### Exercise description:
Please write out exactly, and only, the lines from the first in the material below to the line containing "You are a computer-use agent. The image", both included.

### Given records:
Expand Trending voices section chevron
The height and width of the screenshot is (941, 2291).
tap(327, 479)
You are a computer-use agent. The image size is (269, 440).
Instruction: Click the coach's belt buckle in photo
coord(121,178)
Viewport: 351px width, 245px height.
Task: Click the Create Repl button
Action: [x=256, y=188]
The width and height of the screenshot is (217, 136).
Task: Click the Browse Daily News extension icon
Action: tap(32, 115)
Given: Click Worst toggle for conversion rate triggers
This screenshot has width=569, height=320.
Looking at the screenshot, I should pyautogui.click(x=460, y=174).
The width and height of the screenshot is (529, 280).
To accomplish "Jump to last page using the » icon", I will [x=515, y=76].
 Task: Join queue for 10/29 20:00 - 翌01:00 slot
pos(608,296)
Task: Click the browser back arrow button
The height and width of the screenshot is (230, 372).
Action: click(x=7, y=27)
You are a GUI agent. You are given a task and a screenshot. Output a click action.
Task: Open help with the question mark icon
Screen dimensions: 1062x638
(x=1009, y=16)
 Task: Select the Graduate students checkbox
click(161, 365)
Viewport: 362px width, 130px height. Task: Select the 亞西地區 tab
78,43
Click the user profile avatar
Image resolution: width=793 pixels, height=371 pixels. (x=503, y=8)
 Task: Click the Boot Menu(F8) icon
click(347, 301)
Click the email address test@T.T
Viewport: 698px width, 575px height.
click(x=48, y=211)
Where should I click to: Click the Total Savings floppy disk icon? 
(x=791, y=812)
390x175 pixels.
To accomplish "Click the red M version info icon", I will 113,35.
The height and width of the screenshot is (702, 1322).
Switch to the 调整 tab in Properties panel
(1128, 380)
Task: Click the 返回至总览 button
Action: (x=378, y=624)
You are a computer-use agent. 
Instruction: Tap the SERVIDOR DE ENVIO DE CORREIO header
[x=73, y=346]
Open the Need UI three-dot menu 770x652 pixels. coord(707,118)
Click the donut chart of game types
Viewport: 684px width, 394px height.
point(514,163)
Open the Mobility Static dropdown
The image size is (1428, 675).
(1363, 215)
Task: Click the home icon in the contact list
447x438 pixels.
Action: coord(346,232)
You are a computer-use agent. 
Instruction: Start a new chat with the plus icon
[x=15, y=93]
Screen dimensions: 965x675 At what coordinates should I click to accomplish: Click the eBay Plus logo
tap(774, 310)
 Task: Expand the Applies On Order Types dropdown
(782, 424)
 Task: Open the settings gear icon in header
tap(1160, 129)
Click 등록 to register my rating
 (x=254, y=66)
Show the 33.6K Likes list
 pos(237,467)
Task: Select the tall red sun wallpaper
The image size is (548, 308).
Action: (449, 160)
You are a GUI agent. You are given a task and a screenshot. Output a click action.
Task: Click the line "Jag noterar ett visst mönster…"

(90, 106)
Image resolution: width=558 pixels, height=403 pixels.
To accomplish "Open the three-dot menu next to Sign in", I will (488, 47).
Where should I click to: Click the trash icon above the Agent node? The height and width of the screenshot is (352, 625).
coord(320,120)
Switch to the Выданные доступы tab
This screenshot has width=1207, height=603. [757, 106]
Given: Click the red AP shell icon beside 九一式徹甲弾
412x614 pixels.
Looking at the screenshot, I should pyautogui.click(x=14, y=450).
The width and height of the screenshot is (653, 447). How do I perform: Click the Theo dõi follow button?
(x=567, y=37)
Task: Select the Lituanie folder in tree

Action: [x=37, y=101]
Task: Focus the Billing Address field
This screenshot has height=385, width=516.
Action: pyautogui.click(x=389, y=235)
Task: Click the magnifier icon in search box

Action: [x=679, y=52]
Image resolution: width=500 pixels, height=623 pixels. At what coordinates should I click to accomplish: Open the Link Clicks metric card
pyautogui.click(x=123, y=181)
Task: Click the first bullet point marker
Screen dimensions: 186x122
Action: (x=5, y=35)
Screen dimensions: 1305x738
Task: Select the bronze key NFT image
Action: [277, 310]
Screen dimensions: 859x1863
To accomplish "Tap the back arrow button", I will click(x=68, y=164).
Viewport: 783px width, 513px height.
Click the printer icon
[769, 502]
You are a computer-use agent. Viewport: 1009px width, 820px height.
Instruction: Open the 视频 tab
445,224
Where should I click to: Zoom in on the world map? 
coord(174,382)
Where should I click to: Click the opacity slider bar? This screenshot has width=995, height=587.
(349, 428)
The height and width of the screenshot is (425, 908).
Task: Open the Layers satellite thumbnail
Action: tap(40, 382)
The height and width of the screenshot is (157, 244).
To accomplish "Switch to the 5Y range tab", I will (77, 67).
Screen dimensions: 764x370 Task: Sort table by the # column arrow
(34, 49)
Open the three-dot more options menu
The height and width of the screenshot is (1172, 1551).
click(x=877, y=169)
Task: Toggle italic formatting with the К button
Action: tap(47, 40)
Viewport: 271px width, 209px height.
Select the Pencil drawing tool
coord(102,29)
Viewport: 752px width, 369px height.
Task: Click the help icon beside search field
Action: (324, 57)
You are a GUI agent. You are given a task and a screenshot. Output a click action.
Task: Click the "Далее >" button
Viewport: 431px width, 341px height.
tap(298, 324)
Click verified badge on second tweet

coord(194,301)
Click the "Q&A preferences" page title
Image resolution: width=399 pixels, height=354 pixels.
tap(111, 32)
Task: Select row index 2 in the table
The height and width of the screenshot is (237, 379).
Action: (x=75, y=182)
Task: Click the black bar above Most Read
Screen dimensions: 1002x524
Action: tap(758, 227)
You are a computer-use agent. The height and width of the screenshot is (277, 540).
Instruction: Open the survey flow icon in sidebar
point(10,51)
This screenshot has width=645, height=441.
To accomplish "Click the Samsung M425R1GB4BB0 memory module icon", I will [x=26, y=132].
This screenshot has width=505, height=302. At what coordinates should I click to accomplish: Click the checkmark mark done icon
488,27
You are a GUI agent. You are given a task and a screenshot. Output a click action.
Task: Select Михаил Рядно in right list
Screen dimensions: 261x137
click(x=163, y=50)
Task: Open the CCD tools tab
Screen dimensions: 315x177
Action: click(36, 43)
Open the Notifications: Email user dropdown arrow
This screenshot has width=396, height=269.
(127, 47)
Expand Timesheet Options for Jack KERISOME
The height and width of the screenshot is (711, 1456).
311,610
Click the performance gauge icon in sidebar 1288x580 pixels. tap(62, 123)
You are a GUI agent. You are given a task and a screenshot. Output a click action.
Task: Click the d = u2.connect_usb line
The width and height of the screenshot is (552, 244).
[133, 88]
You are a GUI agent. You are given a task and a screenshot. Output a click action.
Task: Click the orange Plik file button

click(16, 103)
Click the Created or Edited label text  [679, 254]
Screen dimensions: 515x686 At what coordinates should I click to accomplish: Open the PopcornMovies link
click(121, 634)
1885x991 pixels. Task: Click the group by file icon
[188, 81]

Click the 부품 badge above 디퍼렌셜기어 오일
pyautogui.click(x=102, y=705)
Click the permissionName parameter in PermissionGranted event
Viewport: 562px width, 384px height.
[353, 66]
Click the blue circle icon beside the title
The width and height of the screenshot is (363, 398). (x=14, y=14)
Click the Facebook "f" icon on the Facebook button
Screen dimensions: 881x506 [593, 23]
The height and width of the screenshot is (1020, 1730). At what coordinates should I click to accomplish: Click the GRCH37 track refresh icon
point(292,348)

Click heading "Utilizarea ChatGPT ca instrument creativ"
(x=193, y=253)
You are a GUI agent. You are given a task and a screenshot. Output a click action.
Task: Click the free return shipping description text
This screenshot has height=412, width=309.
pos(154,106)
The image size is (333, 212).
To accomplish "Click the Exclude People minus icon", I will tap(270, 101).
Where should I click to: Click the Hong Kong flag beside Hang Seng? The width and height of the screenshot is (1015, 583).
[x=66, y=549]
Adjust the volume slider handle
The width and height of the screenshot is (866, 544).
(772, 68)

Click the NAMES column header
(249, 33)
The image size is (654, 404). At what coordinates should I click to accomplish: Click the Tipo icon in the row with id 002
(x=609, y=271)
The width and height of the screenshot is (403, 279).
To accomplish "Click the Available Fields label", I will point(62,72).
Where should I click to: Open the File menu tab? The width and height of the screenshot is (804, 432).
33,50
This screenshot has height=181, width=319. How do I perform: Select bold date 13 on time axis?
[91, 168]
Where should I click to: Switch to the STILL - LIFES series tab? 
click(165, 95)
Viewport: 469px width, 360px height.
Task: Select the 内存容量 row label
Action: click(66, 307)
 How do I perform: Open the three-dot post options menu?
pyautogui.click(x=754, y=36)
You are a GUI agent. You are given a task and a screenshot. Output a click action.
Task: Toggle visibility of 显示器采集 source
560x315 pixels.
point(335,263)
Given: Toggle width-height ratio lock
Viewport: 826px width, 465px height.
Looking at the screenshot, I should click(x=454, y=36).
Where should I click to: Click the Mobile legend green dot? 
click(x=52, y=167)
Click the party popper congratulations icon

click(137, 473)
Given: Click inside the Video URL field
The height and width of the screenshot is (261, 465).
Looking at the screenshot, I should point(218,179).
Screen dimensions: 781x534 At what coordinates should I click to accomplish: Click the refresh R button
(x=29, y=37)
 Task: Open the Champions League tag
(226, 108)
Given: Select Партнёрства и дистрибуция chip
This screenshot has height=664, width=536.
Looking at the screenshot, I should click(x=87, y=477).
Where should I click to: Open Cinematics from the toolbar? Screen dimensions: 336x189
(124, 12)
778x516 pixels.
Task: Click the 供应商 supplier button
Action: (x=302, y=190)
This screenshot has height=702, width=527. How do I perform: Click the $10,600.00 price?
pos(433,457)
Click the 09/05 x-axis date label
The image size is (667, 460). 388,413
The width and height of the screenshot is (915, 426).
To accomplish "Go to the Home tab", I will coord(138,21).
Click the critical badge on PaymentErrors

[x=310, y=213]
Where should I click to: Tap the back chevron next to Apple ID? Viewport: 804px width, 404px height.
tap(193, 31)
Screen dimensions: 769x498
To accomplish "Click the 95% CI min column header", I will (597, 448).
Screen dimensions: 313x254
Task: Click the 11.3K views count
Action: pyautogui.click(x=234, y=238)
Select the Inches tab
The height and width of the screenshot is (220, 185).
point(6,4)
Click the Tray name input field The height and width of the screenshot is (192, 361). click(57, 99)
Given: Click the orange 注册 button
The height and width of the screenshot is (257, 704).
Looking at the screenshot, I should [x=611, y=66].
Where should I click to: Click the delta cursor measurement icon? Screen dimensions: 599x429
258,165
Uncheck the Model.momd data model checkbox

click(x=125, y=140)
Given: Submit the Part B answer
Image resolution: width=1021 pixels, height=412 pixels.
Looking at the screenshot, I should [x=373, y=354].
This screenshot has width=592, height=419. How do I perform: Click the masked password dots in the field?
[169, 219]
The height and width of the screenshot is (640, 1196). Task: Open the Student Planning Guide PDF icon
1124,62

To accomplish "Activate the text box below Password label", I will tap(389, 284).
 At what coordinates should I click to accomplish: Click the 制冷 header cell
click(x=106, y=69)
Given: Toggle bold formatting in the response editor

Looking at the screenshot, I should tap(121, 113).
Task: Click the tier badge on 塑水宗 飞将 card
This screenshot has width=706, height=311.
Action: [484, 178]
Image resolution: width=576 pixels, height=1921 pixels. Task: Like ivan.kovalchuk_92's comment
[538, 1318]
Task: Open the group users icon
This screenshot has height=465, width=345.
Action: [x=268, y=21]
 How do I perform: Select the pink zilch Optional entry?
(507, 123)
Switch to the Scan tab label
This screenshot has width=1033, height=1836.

### Solution:
Expand Trending voices section chevron
The height and width of the screenshot is (941, 2291).
tap(327, 479)
You are a computer-use agent. The image size is (269, 440).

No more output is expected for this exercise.